Equally as intriguing as the taste is the ritual of the preparation. The dry leaves are first roasted in a pot before being steeped in hot water. The tea is made into a really strong concentrate, then hot water is added to dilute it according to each person’s taste. It is served in a traditional tulip glass instead of a teacup and sweetened with sugar. The unique flavor, aroma, color and tannic properties of this tea lend themselves to creating a truly original mead.
The recipe yields about 2 gallons of semi-sweet metheglin. It was created to keep some residual sugar to balance to robust, earthy tones of the tea. I recommend serving it in a turkish tea glass for a nod to the cay tradition. The tulip shape of the glass is also the perfect shape to enhance the mysterious aromatics of the tea infused mead.
- 2 gal water
- 7 lbs Clover Honey(~9.25 cups)
- 1 oz Rize Cay
- 2 tsp Yeast Nutrient
- 2.5 g Red Star Cote des Blancs
- Roast the Rize Cay leaves in a small pan over medium heat for about 2 minutes – making sure not to burn.
- In a small pot, bring about 20 oz of water to 98 degrees, and steep the roasted leaves for 10 minutes, then set aside.
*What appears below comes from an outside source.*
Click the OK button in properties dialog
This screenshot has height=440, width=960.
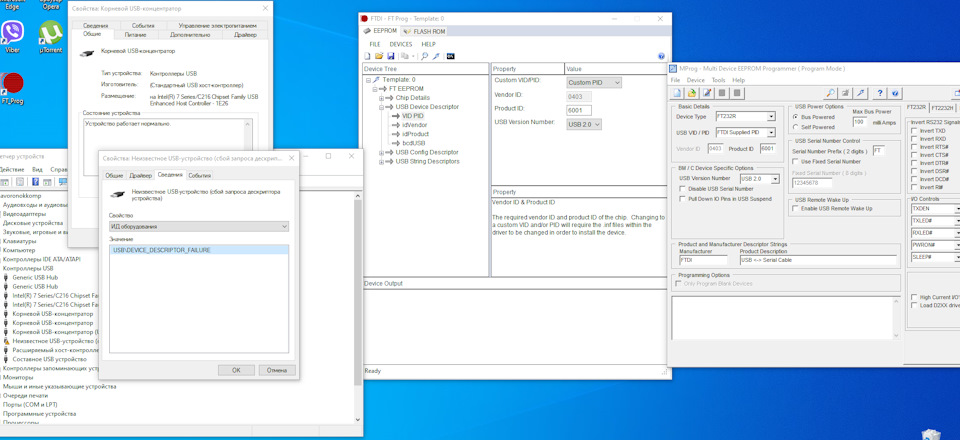point(236,370)
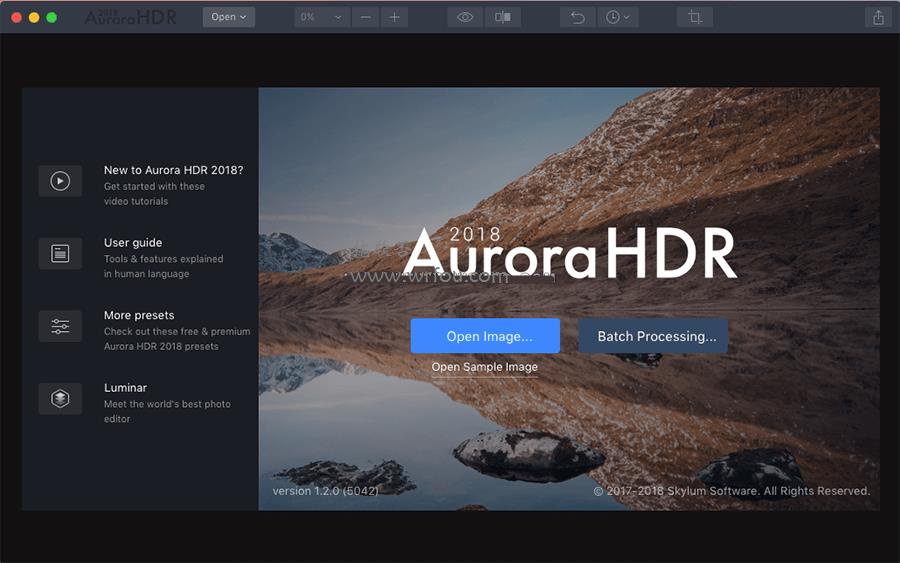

- In a medium brew pot (4 gallon) bring 2 gallons of water to a simmer.
- Slowly add the honey while stirring continuously so the honey fully dissolves.
- Add the Yeast Nutrient to the brew pot.
- Add the must to a 3 gallon carboy and aerate extensively.
- Strain the tea concentrate through a filter and add to the carboy.
- With the must temperature below 80 degrees, add the Yeast, making sure you rehydrate dry yeast prior to pitching.
- Seal carboy with bung and airlock and store in a dark place at a temperature of about 70 degrees.
- After 3 weeks, with a siphon, re-rack the mead into two sanitized 1 gallon jugs.
- After 2 weeks, re-rack, then let age for 6 months.
- Serve at around 50 degrees in the traditional turkish tulip tea glass (if you can get past to extensive alliteration!)